Can someone tell me what kind of trees these are growing here in Portugal?

http://imgur.com/a/K098b











Thank you,


----------



## travelling-man (Jun 17, 2011)

I think you'll need far better pics than that to get an accurate ID of any tree........ Close up of bark, leaf & description of habitat would help immensely....... but I do share your frustration.


----------



## J00x (Oct 28, 2016)

travelling-man said:


> I think you'll need far better pics than that to get an accurate ID of any tree........ Close up of bark, leaf & description of habitat would help immensely....... but I do share your frustration.


was hoping to get lucky and someone would be able to tell from the pics. Thanks


----------



## Pazcat (Mar 24, 2010)

Look a bit like Birch trees to me, then again they may not be.


----------



## J00x (Oct 28, 2016)

Pazcat said:


> Look a bit like Birch trees to me, then again they may not be.


Thanks


----------



## J00x (Oct 28, 2016)

Here are a few more pictures.


----------



## travelling-man (Jun 17, 2011)

It could well be birch or beech but you really need to wait until it's in leaf before you can make a positive ID. 

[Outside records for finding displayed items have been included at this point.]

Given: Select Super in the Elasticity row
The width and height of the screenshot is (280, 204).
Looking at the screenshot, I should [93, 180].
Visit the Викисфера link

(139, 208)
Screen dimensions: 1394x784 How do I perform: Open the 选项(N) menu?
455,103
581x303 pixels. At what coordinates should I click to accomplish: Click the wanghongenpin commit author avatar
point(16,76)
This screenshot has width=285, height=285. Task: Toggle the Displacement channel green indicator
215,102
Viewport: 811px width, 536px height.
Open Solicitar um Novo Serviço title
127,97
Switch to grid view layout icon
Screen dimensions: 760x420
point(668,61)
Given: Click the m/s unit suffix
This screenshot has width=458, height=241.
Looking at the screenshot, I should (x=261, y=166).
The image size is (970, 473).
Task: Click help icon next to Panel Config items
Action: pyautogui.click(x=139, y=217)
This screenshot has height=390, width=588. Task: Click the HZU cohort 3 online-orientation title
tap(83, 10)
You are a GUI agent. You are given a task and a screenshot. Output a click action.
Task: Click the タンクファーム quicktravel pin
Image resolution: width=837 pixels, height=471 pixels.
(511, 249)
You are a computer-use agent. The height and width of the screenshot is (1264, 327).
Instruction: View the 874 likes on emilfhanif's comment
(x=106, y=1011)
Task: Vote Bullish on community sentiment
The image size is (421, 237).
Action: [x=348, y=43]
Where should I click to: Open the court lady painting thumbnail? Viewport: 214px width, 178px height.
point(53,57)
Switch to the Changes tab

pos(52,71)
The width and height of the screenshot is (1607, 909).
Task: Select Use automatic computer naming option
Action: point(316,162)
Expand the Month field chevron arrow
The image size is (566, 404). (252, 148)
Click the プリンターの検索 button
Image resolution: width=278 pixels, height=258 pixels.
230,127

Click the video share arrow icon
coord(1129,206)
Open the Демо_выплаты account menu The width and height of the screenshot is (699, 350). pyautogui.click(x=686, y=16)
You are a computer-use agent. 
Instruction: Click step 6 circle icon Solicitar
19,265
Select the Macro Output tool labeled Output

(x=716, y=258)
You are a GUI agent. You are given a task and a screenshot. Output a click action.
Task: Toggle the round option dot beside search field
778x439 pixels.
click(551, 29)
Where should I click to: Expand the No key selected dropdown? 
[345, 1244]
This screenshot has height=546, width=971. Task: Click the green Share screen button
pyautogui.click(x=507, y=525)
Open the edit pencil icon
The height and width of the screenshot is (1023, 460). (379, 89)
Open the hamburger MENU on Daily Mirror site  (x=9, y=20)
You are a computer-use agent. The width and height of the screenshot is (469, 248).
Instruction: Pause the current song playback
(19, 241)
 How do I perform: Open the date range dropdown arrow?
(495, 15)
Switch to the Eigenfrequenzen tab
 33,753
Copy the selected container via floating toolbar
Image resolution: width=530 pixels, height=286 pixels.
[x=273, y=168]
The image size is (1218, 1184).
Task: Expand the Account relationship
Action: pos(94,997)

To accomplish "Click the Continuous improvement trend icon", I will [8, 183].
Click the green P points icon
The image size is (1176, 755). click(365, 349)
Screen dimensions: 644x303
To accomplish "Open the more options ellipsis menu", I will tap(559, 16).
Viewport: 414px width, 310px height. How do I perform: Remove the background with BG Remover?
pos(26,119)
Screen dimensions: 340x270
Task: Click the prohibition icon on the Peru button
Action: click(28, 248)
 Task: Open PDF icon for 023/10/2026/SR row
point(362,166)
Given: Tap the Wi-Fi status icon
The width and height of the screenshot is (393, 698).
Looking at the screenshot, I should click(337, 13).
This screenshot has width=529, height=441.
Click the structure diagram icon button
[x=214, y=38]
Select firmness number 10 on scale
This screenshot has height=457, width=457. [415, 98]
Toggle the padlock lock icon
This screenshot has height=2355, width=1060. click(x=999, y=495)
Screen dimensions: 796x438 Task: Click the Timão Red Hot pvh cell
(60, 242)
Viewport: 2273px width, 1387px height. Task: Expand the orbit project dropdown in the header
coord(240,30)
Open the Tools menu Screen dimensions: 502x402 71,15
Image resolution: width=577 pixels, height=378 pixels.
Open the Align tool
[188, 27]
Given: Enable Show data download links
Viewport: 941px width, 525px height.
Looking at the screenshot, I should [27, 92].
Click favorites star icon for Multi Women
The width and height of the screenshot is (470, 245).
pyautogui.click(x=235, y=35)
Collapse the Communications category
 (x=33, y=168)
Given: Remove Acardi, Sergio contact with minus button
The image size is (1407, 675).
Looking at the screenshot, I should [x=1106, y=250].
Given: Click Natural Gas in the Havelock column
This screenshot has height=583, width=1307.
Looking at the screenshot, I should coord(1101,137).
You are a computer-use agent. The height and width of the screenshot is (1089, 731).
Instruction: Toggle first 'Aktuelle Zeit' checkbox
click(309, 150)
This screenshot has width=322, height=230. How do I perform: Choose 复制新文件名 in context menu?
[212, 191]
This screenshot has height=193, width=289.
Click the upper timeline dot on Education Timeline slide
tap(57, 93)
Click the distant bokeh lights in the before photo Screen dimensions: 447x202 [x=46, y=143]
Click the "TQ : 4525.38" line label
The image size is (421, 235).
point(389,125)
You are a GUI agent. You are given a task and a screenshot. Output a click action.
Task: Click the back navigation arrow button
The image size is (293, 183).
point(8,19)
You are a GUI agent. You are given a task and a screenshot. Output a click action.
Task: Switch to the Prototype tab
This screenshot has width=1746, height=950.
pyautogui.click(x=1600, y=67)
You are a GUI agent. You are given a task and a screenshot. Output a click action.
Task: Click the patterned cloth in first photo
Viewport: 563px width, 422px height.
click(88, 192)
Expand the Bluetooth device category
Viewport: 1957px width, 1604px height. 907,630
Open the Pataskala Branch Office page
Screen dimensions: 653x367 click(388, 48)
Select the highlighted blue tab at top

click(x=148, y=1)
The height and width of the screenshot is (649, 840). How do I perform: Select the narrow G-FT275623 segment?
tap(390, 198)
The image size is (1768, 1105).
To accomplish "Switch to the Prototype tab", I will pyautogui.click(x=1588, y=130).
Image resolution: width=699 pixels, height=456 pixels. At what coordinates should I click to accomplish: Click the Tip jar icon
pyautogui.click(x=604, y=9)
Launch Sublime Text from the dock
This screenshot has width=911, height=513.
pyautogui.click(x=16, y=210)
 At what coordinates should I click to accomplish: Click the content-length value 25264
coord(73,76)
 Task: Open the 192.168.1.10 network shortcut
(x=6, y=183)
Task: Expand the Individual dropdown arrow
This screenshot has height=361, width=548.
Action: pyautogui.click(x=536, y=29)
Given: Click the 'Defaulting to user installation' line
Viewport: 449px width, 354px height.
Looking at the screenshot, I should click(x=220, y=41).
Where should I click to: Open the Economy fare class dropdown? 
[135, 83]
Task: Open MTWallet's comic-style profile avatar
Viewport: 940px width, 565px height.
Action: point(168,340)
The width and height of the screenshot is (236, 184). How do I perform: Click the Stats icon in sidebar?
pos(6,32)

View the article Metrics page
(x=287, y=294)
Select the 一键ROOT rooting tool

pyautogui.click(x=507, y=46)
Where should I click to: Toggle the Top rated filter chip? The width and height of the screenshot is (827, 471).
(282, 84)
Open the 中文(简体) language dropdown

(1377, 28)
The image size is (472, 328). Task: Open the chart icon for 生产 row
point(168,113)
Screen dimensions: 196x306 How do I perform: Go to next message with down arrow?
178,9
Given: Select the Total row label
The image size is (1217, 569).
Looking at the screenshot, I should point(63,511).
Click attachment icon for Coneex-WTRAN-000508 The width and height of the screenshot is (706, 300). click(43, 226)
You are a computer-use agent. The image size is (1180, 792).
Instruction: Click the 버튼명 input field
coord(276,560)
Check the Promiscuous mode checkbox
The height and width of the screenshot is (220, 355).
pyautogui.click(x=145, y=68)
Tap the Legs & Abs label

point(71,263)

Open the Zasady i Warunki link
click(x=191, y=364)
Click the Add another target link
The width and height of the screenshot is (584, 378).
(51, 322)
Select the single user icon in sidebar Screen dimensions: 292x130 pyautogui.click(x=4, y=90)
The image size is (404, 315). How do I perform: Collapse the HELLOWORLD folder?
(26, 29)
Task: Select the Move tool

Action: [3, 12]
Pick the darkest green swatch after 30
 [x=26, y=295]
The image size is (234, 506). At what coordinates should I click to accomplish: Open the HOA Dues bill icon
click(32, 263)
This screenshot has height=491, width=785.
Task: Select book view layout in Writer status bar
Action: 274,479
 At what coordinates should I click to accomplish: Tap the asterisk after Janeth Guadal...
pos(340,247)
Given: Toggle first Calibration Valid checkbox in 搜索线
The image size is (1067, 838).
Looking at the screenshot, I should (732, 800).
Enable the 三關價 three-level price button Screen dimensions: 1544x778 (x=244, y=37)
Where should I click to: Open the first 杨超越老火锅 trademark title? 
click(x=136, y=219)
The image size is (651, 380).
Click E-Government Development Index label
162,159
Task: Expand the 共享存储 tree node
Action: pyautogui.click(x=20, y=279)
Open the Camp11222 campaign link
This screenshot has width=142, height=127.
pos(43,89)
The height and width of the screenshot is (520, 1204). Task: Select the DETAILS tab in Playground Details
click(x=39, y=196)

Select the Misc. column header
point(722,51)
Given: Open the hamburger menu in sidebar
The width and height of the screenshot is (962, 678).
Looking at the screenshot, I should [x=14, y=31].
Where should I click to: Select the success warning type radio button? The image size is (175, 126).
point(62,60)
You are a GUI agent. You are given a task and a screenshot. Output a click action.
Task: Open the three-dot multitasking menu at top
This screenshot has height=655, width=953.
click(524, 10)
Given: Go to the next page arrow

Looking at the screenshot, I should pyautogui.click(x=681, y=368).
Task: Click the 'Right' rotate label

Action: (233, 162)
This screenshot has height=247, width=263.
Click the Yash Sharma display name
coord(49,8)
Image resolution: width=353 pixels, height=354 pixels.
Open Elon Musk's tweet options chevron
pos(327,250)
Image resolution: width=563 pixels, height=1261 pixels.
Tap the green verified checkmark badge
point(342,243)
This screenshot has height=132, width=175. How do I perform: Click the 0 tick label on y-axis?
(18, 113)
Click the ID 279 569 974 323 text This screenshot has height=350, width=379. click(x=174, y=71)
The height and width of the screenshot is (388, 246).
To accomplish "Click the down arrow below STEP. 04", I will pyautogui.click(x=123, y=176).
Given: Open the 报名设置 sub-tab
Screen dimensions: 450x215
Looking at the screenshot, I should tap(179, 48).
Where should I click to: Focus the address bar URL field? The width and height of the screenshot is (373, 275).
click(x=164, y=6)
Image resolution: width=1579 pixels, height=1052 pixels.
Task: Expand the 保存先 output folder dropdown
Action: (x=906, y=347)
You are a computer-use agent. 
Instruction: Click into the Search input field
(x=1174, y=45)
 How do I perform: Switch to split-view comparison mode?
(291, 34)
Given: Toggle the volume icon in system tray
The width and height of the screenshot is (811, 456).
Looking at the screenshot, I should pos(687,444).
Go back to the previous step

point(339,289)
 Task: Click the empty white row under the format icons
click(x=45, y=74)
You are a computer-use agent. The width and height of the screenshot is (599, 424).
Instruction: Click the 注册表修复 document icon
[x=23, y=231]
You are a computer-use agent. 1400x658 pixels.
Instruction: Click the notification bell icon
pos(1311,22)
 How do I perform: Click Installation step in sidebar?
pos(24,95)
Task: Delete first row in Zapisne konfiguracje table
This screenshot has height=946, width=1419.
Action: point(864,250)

https://en.wikipedia.org/wiki/Birch 

Probably easiest to give it a month or so & then take a smartphone to the tree & then look it up online whilst you're actually looking at the tree.


----------



## J00x (Oct 28, 2016)

travelling-man said:


> It could well be birch or beech but you really need to wait until it's in leaf before you can make a positive ID.
> 
> https://en.wikipedia.org/wiki/Birch
> 
> Probably easiest to give it a month or so & then take a smartphone to the tree & then look it up online whilst you're actually looking at the tree.


Ok thanks for the advice.


----------



## Veronica (Apr 5, 2008)

The bark does not look like Birch. It could be Beech though.


----------